— TASK ITEM —
Repeat every record below exactly as it appears.

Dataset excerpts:
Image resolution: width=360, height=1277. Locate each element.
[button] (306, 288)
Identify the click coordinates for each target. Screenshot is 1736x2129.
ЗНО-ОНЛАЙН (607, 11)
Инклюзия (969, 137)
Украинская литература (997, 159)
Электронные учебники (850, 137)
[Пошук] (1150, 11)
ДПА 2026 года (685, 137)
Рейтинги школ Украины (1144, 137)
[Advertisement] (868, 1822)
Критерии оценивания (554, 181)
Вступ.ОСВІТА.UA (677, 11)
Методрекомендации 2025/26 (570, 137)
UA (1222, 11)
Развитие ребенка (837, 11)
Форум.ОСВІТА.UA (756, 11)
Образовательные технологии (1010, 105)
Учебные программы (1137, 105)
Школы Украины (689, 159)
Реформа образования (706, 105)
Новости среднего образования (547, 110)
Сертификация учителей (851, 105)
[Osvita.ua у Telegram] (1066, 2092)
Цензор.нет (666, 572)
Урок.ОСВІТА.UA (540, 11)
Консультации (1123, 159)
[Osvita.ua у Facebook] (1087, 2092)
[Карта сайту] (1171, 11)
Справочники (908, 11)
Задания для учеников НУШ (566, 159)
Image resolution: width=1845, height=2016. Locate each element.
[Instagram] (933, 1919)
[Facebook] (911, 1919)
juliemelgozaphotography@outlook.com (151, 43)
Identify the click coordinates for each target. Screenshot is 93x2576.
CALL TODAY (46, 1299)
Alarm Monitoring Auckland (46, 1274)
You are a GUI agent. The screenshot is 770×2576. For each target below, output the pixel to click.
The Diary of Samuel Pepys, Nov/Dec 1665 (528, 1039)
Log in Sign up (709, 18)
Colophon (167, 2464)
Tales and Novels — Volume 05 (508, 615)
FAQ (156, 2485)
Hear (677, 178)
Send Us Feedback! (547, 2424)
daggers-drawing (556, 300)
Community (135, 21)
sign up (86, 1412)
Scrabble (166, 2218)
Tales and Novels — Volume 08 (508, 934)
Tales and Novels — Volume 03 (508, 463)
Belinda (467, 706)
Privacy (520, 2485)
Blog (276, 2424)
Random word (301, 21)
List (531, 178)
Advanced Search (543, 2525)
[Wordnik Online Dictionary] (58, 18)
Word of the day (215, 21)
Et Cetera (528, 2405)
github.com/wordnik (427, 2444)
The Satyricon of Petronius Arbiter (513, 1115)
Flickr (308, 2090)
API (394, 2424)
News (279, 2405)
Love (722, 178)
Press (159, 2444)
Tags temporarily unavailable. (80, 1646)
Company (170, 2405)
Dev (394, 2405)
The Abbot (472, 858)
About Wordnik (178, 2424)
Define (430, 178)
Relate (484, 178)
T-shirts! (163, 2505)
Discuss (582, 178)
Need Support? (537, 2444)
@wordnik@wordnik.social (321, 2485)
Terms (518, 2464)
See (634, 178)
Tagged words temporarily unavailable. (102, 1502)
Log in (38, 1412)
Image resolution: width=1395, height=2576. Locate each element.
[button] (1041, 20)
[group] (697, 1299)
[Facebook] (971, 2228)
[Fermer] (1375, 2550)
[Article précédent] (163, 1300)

— SOLUTION TO THE PROBLEM —
Image resolution: width=360, height=1277. Locate each element.
[button] (306, 288)
Identify the click coordinates for each target. Screenshot is 1736x2129.
ЗНО-ОНЛАЙН (607, 11)
Инклюзия (969, 137)
Украинская литература (997, 159)
Электронные учебники (850, 137)
[Пошук] (1150, 11)
ДПА 2026 года (685, 137)
Рейтинги школ Украины (1144, 137)
[Advertisement] (868, 1822)
Критерии оценивания (554, 181)
Вступ.ОСВІТА.UA (677, 11)
Методрекомендации 2025/26 (570, 137)
UA (1222, 11)
Развитие ребенка (837, 11)
Форум.ОСВІТА.UA (756, 11)
Образовательные технологии (1010, 105)
Учебные программы (1137, 105)
Школы Украины (689, 159)
Реформа образования (706, 105)
Новости среднего образования (547, 110)
Сертификация учителей (851, 105)
[Osvita.ua у Telegram] (1066, 2092)
Цензор.нет (666, 572)
Урок.ОСВІТА.UA (540, 11)
Консультации (1123, 159)
[Osvita.ua у Facebook] (1087, 2092)
[Карта сайту] (1171, 11)
Справочники (908, 11)
Задания для учеников НУШ (566, 159)
Image resolution: width=1845, height=2016. Locate each element.
[Instagram] (933, 1919)
[Facebook] (911, 1919)
juliemelgozaphotography@outlook.com (151, 43)
Identify the click coordinates for each target. Screenshot is 93x2576.
CALL TODAY (46, 1299)
Alarm Monitoring Auckland (46, 1274)
You are a GUI agent. The screenshot is 770×2576. For each target below, output the pixel to click.
The Diary of Samuel Pepys, Nov/Dec 1665 (528, 1039)
Log in Sign up (709, 18)
Colophon (167, 2464)
Tales and Novels — Volume 05 (508, 615)
FAQ (156, 2485)
Hear (677, 178)
Send Us Feedback! (547, 2424)
daggers-drawing (556, 300)
Community (135, 21)
sign up (86, 1412)
Scrabble (166, 2218)
Tales and Novels — Volume 08 (508, 934)
Tales and Novels — Volume 03 (508, 463)
Belinda (467, 706)
Privacy (520, 2485)
Blog (276, 2424)
Random word (301, 21)
List (531, 178)
Advanced Search (543, 2525)
[Wordnik Online Dictionary] (58, 18)
Word of the day (215, 21)
Et Cetera (528, 2405)
github.com/wordnik (427, 2444)
The Satyricon of Petronius Arbiter (513, 1115)
Flickr (308, 2090)
API (394, 2424)
News (279, 2405)
Love (722, 178)
Press (159, 2444)
Tags temporarily unavailable. (80, 1646)
Company (170, 2405)
Dev (394, 2405)
The Abbot (472, 858)
About Wordnik (178, 2424)
Define (430, 178)
Relate (484, 178)
T-shirts! (163, 2505)
Discuss (582, 178)
Need Support? (537, 2444)
@wordnik@wordnik.social (321, 2485)
Terms (518, 2464)
See (634, 178)
Tagged words temporarily unavailable. (102, 1502)
Log in (38, 1412)
Image resolution: width=1395, height=2576. Locate each element.
[button] (1041, 20)
[group] (697, 1299)
[Facebook] (971, 2228)
[Fermer] (1375, 2550)
[Article précédent] (163, 1300)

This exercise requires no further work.